Figure 2 Graphical representation of Economic sanctions on Iranian Oil Production
In (Grace and Smith, 2016), the concept of culture refers to the social interactions or communications and common ways of processing information among individuals who share a common set of beliefs and values. Culture develops over time, and it has done so steadily and steadily ever since. Commercial activity may be disrupted in some countries because of negative attitudes toward material culture. In Gandhi’s view, western technology and industrialization had a negative impact on human values and turned people into machines (Kalhor et al.,2014). Negative cultural beliefs and traditions have negatively impacted the growth of international trade in Iran.
There are many diverse components that have been linked throughout Iranian history and have been discovered in a single, integrated set in Iranian culture. Iranian culture is the product of the interplay between the country’s current, Islamic elements and its ancient, Islamic elements during its historical development (Golkarian, 2019). The cultural factors affecting the Iranian international markets include the language barrier, Traditions, customs and culture of the consumption of products, and Religion. (Li et al.,2021) says in order for international trade to grow, language and cultural barriers must be overcome. The more significant the discrepancies, the more expensive the trade will be. According to various studies, global firms prefer to do business with countries where the people speak the same language and have similar cultural norms(Li et al.,2021).
(Kalhor et al.,2014) studies the negative cultural factors affecting the export of Saffron from Iran. Saffron is considered the Iranians’ fifth non-oil exported product and Iran is considered the best exporter of saffron in the world. Despite sharing Lion’s share of the product’s market, Iran does not play a role in the determination of the global price for saffron. This is due to the ineffective Iranian Cultural factors such as packaging, advertisement, product consumption culture, and poor provision of information.

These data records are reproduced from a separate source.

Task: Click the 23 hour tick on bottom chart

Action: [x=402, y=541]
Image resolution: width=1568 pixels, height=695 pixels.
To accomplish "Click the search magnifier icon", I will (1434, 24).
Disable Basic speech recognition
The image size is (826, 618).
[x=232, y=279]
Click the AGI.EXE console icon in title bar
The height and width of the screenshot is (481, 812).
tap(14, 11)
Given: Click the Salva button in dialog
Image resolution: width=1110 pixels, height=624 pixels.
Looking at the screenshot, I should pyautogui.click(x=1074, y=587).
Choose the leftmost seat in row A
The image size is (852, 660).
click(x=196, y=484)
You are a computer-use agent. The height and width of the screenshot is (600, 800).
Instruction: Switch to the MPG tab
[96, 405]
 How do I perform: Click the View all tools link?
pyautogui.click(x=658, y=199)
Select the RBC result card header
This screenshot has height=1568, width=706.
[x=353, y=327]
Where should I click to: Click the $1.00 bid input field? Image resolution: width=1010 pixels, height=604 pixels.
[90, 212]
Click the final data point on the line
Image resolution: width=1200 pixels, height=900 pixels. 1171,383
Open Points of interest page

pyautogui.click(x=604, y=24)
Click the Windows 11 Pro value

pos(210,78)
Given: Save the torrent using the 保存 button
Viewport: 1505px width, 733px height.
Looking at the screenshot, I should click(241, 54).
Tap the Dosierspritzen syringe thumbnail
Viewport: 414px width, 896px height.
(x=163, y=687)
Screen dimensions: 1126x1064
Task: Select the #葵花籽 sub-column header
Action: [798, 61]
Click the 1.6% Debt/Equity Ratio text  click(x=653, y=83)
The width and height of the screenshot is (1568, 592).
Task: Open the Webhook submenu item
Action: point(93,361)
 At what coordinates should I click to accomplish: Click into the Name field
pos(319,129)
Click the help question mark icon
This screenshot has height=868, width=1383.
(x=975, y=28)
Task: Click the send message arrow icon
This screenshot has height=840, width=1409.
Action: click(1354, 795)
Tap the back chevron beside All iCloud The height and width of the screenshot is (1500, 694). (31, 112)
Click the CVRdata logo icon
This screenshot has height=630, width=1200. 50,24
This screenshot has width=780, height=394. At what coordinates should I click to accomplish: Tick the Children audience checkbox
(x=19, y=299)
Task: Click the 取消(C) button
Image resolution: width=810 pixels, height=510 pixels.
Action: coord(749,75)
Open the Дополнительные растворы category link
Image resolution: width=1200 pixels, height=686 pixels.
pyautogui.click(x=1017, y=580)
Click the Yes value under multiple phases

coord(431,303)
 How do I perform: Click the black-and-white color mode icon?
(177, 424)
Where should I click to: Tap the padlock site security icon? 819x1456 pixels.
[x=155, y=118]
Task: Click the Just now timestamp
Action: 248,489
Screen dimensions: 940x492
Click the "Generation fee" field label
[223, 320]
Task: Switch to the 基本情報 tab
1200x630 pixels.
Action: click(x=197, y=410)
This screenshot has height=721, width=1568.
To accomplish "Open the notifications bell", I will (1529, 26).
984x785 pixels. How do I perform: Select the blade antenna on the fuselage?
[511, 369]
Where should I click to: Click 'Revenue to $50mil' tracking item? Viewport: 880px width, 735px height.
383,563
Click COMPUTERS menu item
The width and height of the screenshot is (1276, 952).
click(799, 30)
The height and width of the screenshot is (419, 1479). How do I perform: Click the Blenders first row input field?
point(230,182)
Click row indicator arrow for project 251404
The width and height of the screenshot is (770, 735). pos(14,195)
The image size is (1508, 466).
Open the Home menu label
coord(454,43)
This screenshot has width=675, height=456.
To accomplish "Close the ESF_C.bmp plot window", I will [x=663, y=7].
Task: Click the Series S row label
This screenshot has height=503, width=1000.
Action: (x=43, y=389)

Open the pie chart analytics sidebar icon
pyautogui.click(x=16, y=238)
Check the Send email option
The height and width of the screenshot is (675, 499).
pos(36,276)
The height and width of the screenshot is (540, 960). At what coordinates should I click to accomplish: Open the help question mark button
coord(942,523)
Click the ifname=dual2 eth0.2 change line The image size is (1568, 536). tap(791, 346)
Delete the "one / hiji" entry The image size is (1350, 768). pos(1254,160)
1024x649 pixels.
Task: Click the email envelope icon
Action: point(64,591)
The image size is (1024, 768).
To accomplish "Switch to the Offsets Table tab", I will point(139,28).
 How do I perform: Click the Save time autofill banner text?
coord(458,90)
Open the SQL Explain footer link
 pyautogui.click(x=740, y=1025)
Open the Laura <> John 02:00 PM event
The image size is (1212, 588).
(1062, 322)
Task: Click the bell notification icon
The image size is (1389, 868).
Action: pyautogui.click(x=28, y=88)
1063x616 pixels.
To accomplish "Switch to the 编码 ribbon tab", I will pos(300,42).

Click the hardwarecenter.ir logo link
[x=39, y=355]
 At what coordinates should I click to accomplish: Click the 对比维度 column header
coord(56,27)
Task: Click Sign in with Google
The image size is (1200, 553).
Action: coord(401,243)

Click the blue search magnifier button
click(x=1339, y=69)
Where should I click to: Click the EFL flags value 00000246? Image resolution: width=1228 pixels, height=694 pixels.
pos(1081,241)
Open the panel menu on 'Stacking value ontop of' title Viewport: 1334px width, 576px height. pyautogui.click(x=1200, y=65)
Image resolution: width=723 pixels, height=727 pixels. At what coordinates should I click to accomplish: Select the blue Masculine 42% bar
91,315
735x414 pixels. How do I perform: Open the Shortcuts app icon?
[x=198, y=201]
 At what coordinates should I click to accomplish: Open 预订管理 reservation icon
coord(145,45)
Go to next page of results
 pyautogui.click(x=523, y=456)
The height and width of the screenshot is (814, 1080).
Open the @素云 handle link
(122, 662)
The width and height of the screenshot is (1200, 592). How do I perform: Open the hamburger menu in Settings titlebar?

Thus, International trade is considered the leading governance of the world order. The global economy has benefited from international trade. This study focuses on the challenges facing international trade in Iran. The primary limitation of Iran’s participation in the global market is the economic sanctions. USA implementation of the Iranian sanction for a period of more than 30 years. The second challenge is the negative cultures. This has affected the market for Saffron which is one of Iranian’s major export. Other factors mentioned in the study are political Instability, price fluctuations, laws and regulations, and external debts among others.